本文:
やさしく断るって、こんなにむずかしい 「譲ってほしい」と「譲れない」の間で揺れたワケ

   佐藤さんは、「ちゃんと詰めていなかったんですが、並んでいたんです」と、丁寧に伝えた。しかし女性は、「もう年だからよくわからないの。並んじゃったからよいでしょ、譲ってね」と、逆に「配慮」を求めてきたという。

「正直、私一人だったら譲ってしまったかもしれません。でも後ろに何人か並んでいたので、私が譲ったらその方たちにも失礼になると思いました」

   「ほかの方も並んでいるので、譲るのはむずかしいですね」と、できるだけ角が立たないような言葉を選んで答えたのだが......。

   女性は、「もういいでしょ」「ちょっとしか買ってないのに」と不満そうに言い続け、とうとう列を離れ、別のレジへと向かってしまった。

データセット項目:

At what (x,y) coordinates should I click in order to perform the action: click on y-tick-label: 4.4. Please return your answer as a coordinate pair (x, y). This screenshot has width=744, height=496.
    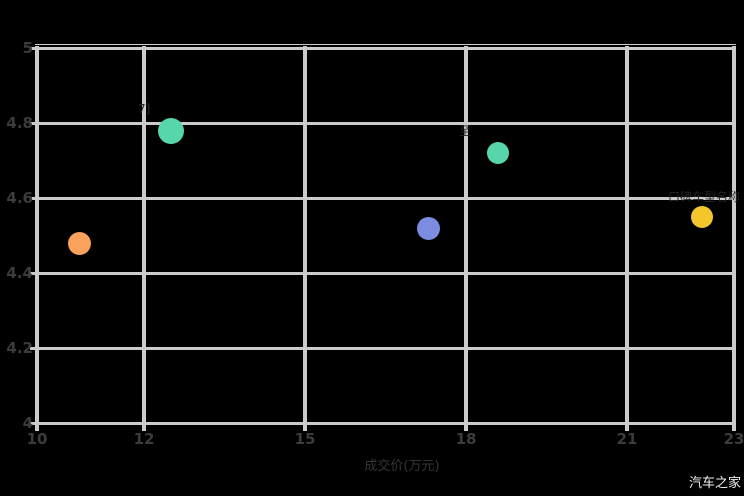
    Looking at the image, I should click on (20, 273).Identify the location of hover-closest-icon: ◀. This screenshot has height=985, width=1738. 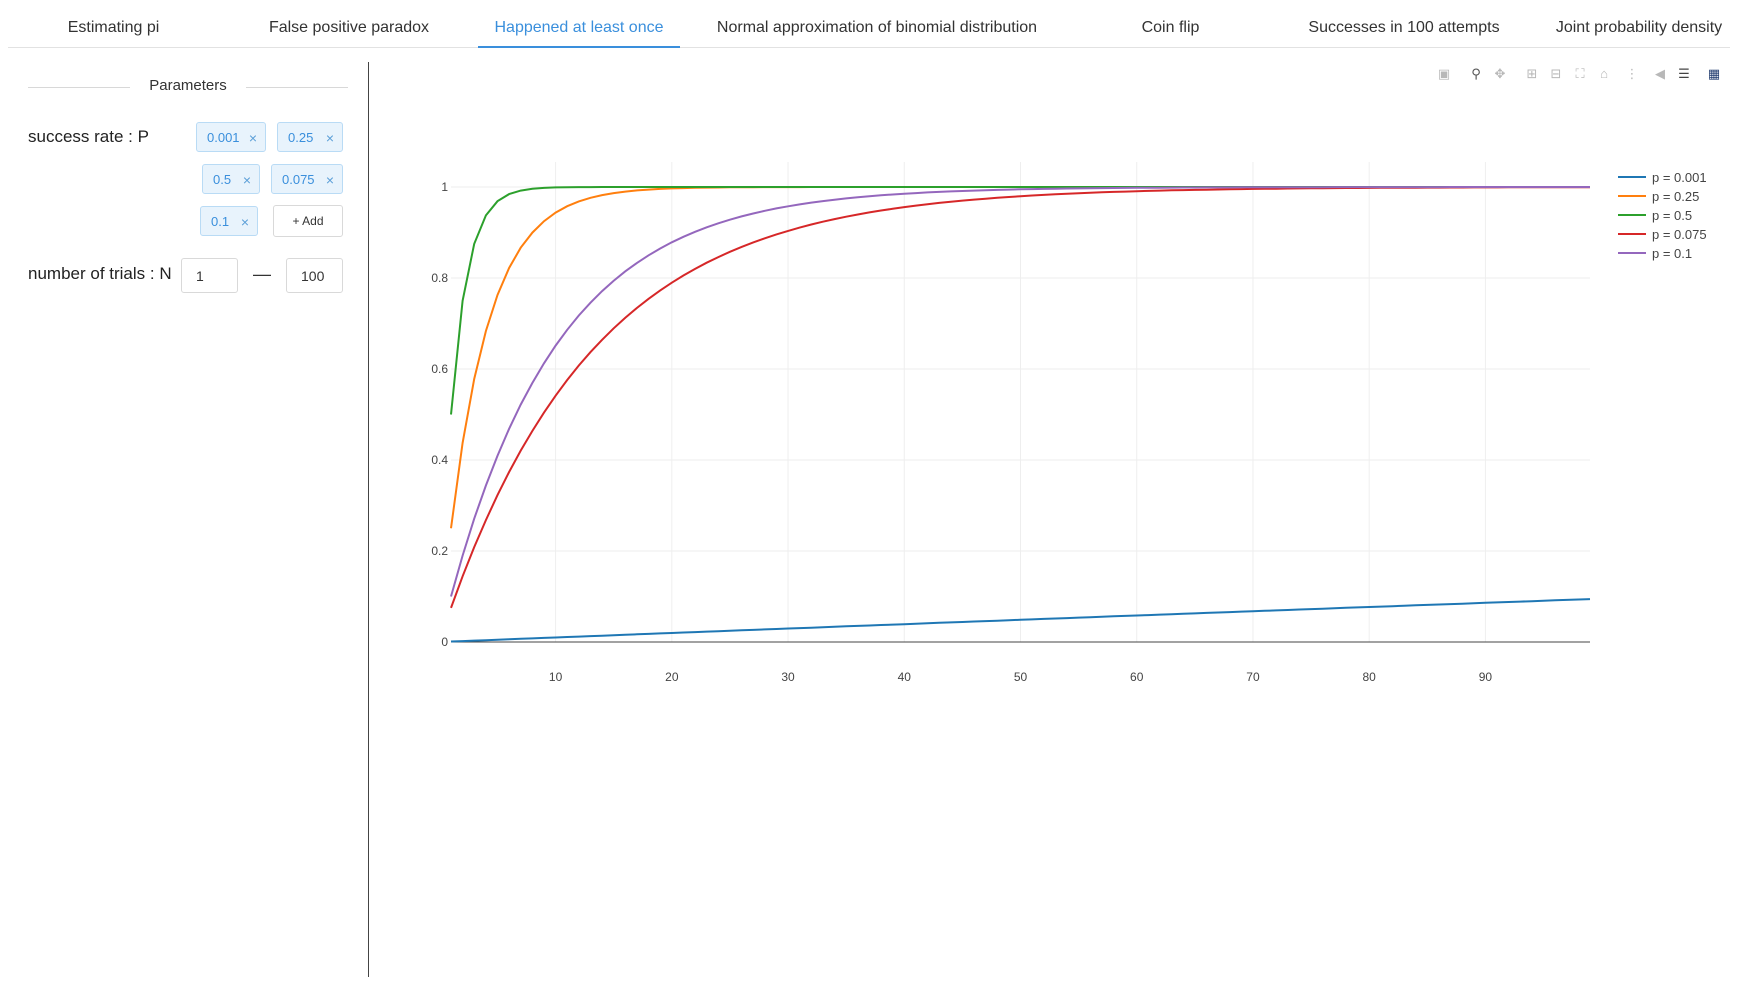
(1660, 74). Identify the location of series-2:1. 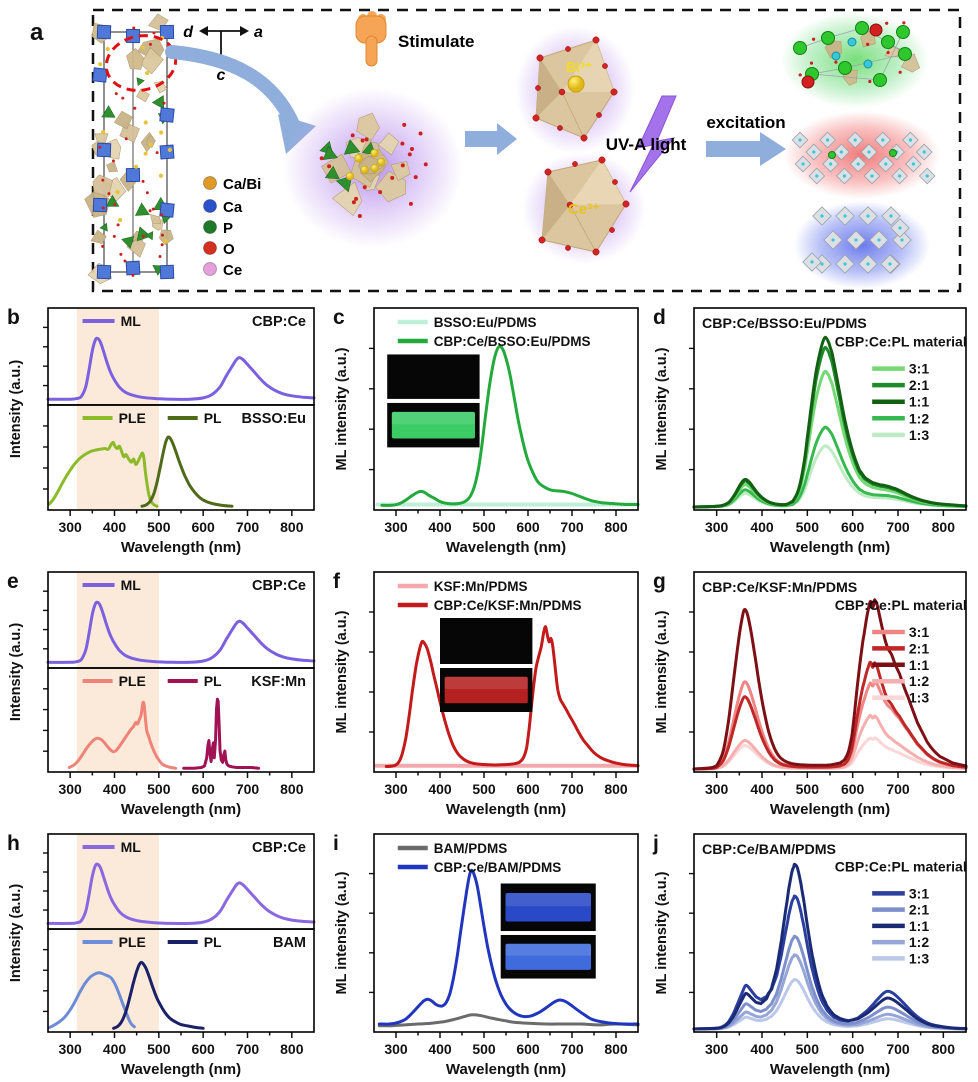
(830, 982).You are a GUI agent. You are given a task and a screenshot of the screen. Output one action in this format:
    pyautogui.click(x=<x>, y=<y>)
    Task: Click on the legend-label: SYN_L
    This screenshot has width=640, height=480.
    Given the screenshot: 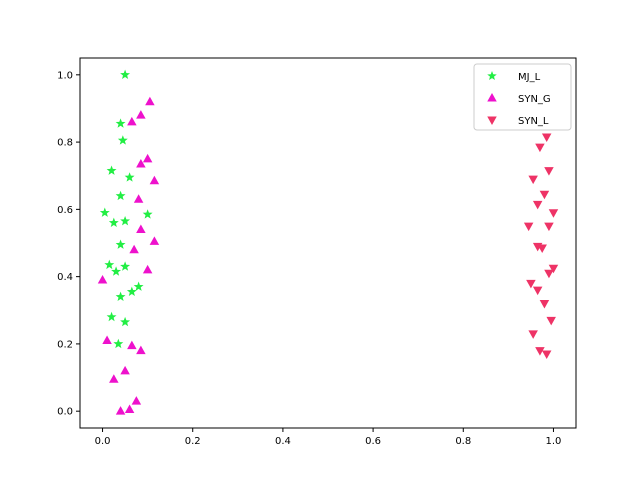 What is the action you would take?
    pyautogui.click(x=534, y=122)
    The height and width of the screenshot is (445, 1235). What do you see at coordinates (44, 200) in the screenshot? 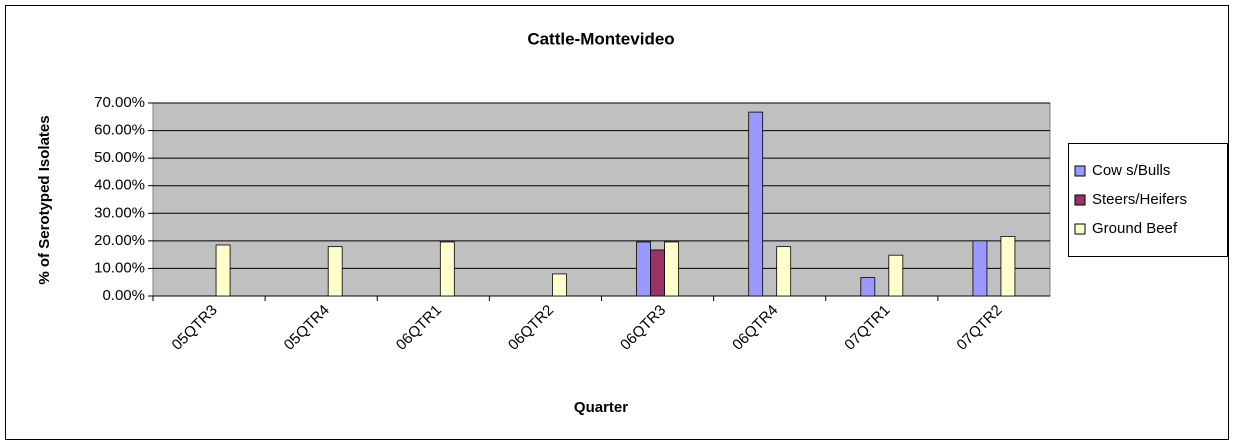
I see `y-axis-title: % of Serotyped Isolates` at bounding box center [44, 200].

実施課題:
1. 本文のうち、女性の発言として鉤括弧で引用されている言葉をすべて挙げてください。
2. 列を譲るかどうかをめぐる本文の続きを、最後の文の後から書いてください。

番号別解答:
1.
・「もう年だからよくわからないの。並んじゃったからよいでしょ、譲ってね」
・「もういいでしょ」
・「ちょっとしか買ってないのに」

2.
   「今日は、とくに混んでいて列がわかりづらいですよね。私も迷いました」とだけ伝えて、佐藤さんはそのままレジに買い物カゴを置いた。

「運が悪かったなと思いつつも、波風立てずに終えられてよかったです。声をかけるのに、すごく勇気がいりましたけど......」

   他人を指摘するのはむずかしい。でも、「誰もが快適に過ごせるように」という小さな声かけが、秩序を守るきっかけとなる。

   佐藤さんがとったのは、正しさを押しつけるのではなく、静かに線を引くという選択だった。正しさだけでは伝わらないことがある。それでも、自分の立場を示す選択には、確かな意味があるはずだ。